Canadian researchers are testing mice to see if cannabinoid oil products — a common medical marijuana treatment — could help alleviate the neuropathic pain that often afflicts patients with multiple sclerosis (MS).
The preclinical study, “Identifying the molecular mechanisms involved in supressing multiple sclerosis induced neuropathic pain following cannabinoid treatment in an animal model of multiple sclerosis (MS),” is a joint effort between CanniMed Therapeutics and researchers at Canada’s University of Manitoba. Its results may help to support clinical testing of cannabinoid oil products in MS patients with chronic pain.
Researchers, operating with an $80,000 CDN (about $61,000) grant from CanniMed, will use a mouse model of MS-associated neuropathic pain to test the analgesic effect of two CanniMed oil products. One is CanniMed 10:10, which has an equal concentration of THC (tetrahydrocannabinol) and CBD (cannabidiol); the other is CanniMed 1:20, which contains only CBD.
The study aims not only to determine if the drugs improve neuropathic pain in the mouse model, but also to uncover the molecular mechanisms they use to exert their beneficial effect.
“This research endeavor will be the first pre-clinical scientific validation to identifying the direct molecular mechanisms of action of herbal medical cannabis oils and their direct potential impact on neuropathic pain for MS patients,” team leader Michael Namaka, PhD, said in a news release.
“With CanniMed’s ability to supply consistent, quality-controlled and pharmaceutical-grade medical cannabis oils for this trial, we are confident that our outcomes will be standardized and provide us with direction on how cannabis oil will also respond in the patient population,” Namaka added.
The study’s preliminary results have shed some light on the way such products work, but final results will likely be published later this year.

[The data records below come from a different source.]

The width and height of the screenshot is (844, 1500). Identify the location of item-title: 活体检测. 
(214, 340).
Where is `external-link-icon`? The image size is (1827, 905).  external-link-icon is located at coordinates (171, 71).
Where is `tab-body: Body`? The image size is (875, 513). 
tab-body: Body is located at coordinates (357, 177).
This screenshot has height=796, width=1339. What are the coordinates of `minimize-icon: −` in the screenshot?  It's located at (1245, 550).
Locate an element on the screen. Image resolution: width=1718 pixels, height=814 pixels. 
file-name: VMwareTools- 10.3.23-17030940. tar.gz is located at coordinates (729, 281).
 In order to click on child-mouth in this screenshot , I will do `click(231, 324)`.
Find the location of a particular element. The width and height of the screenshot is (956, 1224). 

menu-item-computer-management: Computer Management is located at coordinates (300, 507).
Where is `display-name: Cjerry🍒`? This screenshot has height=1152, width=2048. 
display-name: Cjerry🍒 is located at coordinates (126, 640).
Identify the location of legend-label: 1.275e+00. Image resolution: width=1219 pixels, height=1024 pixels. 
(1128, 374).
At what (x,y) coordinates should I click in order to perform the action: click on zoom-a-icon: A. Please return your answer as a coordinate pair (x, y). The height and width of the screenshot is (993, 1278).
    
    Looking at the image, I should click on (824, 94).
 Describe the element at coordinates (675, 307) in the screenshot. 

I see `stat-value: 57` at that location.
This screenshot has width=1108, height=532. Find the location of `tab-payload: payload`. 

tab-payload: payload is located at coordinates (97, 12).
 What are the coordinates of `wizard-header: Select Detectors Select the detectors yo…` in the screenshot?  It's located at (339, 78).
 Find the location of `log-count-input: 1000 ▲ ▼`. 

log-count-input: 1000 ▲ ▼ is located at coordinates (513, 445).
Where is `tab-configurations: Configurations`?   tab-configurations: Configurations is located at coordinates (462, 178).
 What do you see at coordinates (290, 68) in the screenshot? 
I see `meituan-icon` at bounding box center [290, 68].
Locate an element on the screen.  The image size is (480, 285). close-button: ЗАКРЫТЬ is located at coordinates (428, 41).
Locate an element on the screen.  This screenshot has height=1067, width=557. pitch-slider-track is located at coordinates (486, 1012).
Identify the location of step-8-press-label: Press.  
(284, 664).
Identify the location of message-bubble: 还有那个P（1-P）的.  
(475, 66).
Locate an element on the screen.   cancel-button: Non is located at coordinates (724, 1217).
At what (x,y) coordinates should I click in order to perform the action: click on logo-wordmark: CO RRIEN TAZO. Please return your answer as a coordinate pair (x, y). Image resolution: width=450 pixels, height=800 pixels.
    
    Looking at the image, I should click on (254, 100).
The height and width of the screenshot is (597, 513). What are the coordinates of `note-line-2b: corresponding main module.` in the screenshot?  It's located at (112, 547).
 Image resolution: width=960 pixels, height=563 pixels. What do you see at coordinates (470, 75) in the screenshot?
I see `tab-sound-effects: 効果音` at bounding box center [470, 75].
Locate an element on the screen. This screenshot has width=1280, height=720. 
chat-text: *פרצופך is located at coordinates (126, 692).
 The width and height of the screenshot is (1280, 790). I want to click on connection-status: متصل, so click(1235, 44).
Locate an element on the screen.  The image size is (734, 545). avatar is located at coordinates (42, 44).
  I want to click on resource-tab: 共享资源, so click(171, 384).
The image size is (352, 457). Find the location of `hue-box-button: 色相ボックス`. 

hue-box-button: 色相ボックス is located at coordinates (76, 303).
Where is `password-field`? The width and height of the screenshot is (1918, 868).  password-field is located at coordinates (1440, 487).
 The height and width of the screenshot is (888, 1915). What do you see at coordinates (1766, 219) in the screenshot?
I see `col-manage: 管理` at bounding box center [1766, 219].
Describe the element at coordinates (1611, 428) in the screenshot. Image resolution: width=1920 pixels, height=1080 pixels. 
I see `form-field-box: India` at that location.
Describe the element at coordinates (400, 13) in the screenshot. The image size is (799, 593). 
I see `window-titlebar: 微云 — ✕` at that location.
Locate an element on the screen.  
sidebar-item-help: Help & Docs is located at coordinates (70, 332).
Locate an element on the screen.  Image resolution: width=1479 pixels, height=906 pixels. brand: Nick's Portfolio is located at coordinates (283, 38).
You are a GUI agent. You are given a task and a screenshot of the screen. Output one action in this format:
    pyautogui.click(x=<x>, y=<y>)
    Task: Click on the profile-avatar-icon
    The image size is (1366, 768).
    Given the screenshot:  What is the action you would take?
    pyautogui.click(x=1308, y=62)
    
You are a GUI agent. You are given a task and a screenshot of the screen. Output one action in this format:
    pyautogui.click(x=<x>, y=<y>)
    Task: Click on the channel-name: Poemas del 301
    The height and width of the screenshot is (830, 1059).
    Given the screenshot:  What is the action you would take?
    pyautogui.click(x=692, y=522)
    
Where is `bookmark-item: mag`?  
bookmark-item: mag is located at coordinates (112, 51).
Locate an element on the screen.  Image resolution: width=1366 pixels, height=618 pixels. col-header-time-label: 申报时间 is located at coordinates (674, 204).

“CanniMed is committed to working with leading physicians and researchers across Canada and around the world in the effort of identifying the potential impact of medical cannabis in supporting symptom management of a number of medical conditions,” said Brent Zettl, CanniMed’s president and CEO. “Research endeavors like this one will build upon the expanding library of pre-clinical and clinical research in order to demonstrate to patients, physicians, regulatory groups and governments that medical cannabis is an important therapeutic option.”